A Crítica, Política, p. A3
16 de Fev de 2004

Comissão no Senado avalia homologação
Senadores vão ouvir o parecer dos ministros da Justiça e da defesa sobre a necessidade de demarcação contínua da área indígena.

A Comissão de Relações Exteriores do Senado ouve no dia 4 de março os ministros da justiça, Márcio Thomáz Bastos, e da Defesa, José Viegás. Eles vão defender a decisão do Governo Federal de homologar a reserva indígena Raposa/Serra do Sol numa área contínua de 1,7 milhão de hectares, no Sudeste de Roraima. A decisão desagrada parte dos índios que supostamente seriam beneficiados, agricultores e autoridades do Estado. Só após a audiência com os ministros é que a comissão formada pelos senadores Jefferson Peres (PDT/AM), Mozarildo Cavalcante (PPS/RR) e Romero Jucá (PMDB/RR) apresentará o relatório final da viagem de inspeção que fizeram nas áreas de conflito. Quem também vai meter a colher nessa questão é a Câmara Federal, que por intermédio da Comissão Externa aprovou a realização de uma visita à região da Raposa/Serra do Sol.

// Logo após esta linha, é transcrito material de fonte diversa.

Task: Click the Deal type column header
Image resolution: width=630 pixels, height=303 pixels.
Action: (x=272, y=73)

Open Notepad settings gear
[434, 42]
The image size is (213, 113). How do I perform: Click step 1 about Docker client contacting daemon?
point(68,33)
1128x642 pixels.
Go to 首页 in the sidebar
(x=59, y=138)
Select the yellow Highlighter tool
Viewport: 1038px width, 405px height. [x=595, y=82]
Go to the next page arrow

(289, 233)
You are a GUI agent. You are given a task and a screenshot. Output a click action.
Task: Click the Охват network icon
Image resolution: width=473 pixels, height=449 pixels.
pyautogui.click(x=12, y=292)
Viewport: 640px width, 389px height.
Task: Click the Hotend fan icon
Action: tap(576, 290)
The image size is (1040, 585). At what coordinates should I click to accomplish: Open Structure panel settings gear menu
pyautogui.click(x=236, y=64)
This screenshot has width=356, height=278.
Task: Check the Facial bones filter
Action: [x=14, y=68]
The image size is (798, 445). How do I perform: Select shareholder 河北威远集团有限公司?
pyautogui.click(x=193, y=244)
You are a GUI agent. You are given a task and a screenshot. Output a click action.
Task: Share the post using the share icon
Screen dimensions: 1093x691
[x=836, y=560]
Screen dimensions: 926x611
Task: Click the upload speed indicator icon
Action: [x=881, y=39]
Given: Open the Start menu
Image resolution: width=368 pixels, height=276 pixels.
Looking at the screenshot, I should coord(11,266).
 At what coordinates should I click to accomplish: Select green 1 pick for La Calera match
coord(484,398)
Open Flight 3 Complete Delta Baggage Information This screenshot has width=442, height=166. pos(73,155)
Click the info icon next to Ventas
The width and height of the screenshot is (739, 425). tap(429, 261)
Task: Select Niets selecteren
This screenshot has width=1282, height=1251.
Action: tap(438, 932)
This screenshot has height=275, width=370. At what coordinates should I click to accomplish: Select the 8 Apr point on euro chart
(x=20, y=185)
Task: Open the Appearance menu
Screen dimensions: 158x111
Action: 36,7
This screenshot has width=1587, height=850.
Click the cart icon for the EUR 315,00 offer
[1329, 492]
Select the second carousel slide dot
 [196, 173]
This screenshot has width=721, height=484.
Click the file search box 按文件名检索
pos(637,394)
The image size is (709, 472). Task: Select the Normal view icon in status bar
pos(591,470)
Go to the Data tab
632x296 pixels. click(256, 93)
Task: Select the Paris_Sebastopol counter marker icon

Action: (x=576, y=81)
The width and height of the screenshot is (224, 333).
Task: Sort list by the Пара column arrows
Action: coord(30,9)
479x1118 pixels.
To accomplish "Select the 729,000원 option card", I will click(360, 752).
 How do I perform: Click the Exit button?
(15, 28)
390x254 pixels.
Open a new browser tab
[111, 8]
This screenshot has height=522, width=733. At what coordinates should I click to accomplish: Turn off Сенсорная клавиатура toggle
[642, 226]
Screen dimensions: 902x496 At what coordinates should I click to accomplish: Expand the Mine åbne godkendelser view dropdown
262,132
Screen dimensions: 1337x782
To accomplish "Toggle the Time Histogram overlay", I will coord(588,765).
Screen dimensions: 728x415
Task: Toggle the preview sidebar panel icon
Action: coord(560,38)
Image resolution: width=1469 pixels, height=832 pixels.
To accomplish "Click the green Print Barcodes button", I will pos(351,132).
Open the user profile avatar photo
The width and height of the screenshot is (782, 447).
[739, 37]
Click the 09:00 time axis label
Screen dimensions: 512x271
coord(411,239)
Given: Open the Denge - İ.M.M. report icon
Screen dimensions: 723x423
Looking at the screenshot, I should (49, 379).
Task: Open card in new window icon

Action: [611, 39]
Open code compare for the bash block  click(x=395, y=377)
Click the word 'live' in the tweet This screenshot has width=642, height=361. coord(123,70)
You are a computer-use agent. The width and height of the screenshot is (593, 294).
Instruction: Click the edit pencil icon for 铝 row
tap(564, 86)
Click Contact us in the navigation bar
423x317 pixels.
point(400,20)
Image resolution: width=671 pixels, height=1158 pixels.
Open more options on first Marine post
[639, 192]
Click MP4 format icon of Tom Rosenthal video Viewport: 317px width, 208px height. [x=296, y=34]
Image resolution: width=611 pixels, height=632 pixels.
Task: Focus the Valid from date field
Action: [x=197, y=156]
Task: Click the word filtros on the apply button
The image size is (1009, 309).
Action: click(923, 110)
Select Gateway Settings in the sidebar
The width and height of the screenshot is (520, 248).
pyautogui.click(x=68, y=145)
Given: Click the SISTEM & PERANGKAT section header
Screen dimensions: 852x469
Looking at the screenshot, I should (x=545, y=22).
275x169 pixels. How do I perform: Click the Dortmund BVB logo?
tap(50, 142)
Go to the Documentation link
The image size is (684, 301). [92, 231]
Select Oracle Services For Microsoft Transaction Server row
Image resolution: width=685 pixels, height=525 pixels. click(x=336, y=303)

A visita foi pedida pelo deputado Moacir Micheletto (PMDB-PR).
A comissão que vai a Roraima será formada pelos deputados Moacir Micheletto (PMDB-PR), Lindenberg Farias (PT-RJ), Hamilton Casara (PSB-RO), Mussa Demes (PFL-PI), José Rocha (PFL-BA), Mecias Ribeiro (PSDB-PA), Zenaldo Coutinho (PSDB-PA), Luiz Carlos Henze (PP-RS), Asdrúbal Bentes (PMDB-PA), Jair Bossonaro (PPBRJ, Coronel Alves (PL-AP), Colbert Martins (PPS-BA) e Eduardo Valverde (PT-RO). Eles deverão participar de audiências públicas com entidades que defendem os dois tipos de homologação (contínua ou por ilhas) para depois produzirem um relatório para ser apresentado ao plenário da Comissão Externa. Na semana passada a tensão entre grupos indígenas favoráveis e contrários a homologação da Raposa/Serra do Sol numa área contínua voltou a subir, com acusações de parte a parte. Os que são contrários acusaram os índios associados ao Conselho Indigenista de Roraima (CIR), entidade ligada a igreja Católica, de atearem fogo na maloca Canta Galo, na comunidade de Contão, onde vivem aproximadamente mil índios.
0 suposto incêndio atingiu a casa do índio Narciso Macuxi, um maloca e um depósito de alimentos. A ação aconteceu quando indígenas ligados ao CIR . voltavam da 33a Assembléia dos Tuxauas, realizada na comunidade Maturuca, no município de Uiramutã, a 349 quilômetros de Boa Vista. 0 tuxaua de Contão, Genival Silva, informou as polícias Militar e Federal sobre o incidente e afirmou que os ânimos estão acirrados, podendo a qualquer momento ocorrer um conflito entre os grupos rivais. 0 presidente da Sociedade de Defesa dos índios Unidos do Norte de Roraima (Sodiur), Silvestre Leocádio da Silva, em entrevista ao jornal Brasil Norte de quarta-feira, denunciou o CIR pela agitação ocorrida na região.
"Eles fizeram isso em represália à prisão e expulsão das nossas terras dos dois estrangeiros pela Polícia Federal. Nós já dissemos por diversas vezes que em Maturuca é um quartel general de estrangeiros é agora nós provamos isso", disse Silvestre. A reportagem tentou ouvir o assessor de comunicação do CIR, em Boa Vista, André Vasconcelos, pelo celular 9112-XX62, mas até o fechamento desta edição o mesmo estava fora da área de serviço.

Histórico
Contrários a homologação da reserva Raposa/Serra do Sol em área contínua, os índios de Contão foram responsáveis, em janeiro, pelo seqüestro dos padres Ronildo França e Cesar Avéllanéda e do irmão João Martinéz, que estavam na missão Saracá na companhia de sete jovens manauenses da paroquia de Santa Luzia, na Zona Sul de Manaus. Os religiosos ficaram dois dias em poder dos índios de Contão, sendo em seguida liberados sob a guarda da Polícia Federal.
0 seqüestro foi um dos pontos principais dos protestos realizados em todo o Estado por índios, fazendeiros e prestadores de serviço, que tomaram as sedes da Fundação Nacional do índio (Funai) e do Instituto Nacional de Colonização e Reforma Agrária (Incra), em Boa Vista, e ainda fecharam as BR-174 e 401.